| name | run-golden-test |
| description | Execute golden tests that compare the extracted OCaml interpreter against MLIR toolchain output. Use when validating semantics implementation or debugging differences between formal semantics and MLIR behavior. |
Run Golden Tests
This skill guides you through running and maintaining golden tests that validate the extracted interpreter against MLIR's official toolchain.
Overview
Golden tests ensure that:
- The extracted interpreter matches MLIR's behavior
- Semantics definitions are faithful to MLIR specification
- Changes don't introduce regressions
The workflow involves:
- Building the extracted interpreter
- Running test cases through both interpreters
- Comparing outputs
- Analyzing and resolving differences
Workflow Steps
Step 1: Ensure Prerequisites
Check that required tools are available:
# Check MLIR tools
which mlir-opt
which mlir-translate
# Check build system
dune --version
# Check OCaml
ocaml --version
If tools are missing, guide user to install them.

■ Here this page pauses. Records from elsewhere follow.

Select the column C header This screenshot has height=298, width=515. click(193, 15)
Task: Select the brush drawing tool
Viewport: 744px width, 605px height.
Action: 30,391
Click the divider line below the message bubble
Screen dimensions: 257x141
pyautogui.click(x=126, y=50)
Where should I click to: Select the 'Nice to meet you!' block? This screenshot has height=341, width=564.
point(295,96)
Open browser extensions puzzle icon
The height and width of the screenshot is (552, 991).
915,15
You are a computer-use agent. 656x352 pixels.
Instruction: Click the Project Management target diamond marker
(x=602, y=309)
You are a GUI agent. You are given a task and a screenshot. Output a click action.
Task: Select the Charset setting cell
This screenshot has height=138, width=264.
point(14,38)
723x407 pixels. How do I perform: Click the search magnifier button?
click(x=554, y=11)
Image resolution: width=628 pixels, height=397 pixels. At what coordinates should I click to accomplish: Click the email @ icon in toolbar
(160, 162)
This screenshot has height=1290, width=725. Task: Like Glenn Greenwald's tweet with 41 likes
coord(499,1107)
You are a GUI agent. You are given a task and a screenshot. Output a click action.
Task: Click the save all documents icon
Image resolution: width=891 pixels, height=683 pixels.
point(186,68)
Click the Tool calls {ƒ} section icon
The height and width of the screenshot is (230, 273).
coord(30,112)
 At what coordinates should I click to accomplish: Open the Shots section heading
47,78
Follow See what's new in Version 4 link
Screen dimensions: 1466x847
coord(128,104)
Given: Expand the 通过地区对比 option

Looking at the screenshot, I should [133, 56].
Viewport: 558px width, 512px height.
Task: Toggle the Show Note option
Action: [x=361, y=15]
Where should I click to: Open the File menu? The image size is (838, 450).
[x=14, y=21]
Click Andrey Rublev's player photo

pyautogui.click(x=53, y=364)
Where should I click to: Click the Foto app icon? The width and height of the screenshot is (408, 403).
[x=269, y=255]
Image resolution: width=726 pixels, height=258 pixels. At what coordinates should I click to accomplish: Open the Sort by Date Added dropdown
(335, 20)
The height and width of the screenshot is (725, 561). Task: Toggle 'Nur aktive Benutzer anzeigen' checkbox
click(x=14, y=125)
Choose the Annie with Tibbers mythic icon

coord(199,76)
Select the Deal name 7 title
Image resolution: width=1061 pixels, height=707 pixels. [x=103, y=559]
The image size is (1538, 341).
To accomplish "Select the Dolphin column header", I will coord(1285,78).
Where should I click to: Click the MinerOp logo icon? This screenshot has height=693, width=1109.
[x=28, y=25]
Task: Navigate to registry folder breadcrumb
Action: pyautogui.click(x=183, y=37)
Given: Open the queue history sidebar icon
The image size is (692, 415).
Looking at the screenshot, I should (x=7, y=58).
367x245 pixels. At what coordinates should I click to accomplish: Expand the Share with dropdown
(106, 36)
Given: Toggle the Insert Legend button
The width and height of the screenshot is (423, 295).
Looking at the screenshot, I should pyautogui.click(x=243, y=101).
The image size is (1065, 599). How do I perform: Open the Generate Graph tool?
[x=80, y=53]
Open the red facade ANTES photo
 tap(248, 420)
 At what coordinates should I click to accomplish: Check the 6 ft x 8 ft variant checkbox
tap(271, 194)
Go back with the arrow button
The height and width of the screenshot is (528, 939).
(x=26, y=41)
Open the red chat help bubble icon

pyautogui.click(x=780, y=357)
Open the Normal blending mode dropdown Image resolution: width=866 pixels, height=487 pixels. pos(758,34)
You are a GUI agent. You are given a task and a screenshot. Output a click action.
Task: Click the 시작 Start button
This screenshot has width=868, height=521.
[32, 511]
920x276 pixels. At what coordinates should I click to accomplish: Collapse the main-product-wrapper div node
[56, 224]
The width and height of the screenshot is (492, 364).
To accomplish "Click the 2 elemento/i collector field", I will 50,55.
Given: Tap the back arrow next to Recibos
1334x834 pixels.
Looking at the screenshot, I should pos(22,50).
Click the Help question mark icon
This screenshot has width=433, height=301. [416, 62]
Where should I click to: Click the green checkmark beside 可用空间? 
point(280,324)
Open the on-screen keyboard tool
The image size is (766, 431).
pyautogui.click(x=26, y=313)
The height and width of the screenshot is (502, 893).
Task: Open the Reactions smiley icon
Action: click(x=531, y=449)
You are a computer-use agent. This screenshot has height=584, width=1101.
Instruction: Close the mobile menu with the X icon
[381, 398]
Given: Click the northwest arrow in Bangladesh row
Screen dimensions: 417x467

Step 2: Build the Extracted Interpreter
Extract and build the OCaml interpreter:
# Build Coq project
dune build
# Extract to OCaml
dune build @extract
# Build extracted interpreter
dune build driver/mlir_interp.exe
If extraction fails:
- Check extraction configuration in
src/Extraction/ - Verify all Coq modules compile successfully
- Look for non-computational definitions that can't be extracted
Step 3: Identify Test Cases
Determine which tests to run:
- All tests:
test/oracle/**/*.mlir - Specific dialect:
test/oracle/arith/*.mlir - Specific test:
test/oracle/arith/addi_simple.mlir
Ask user which scope to test if not specified.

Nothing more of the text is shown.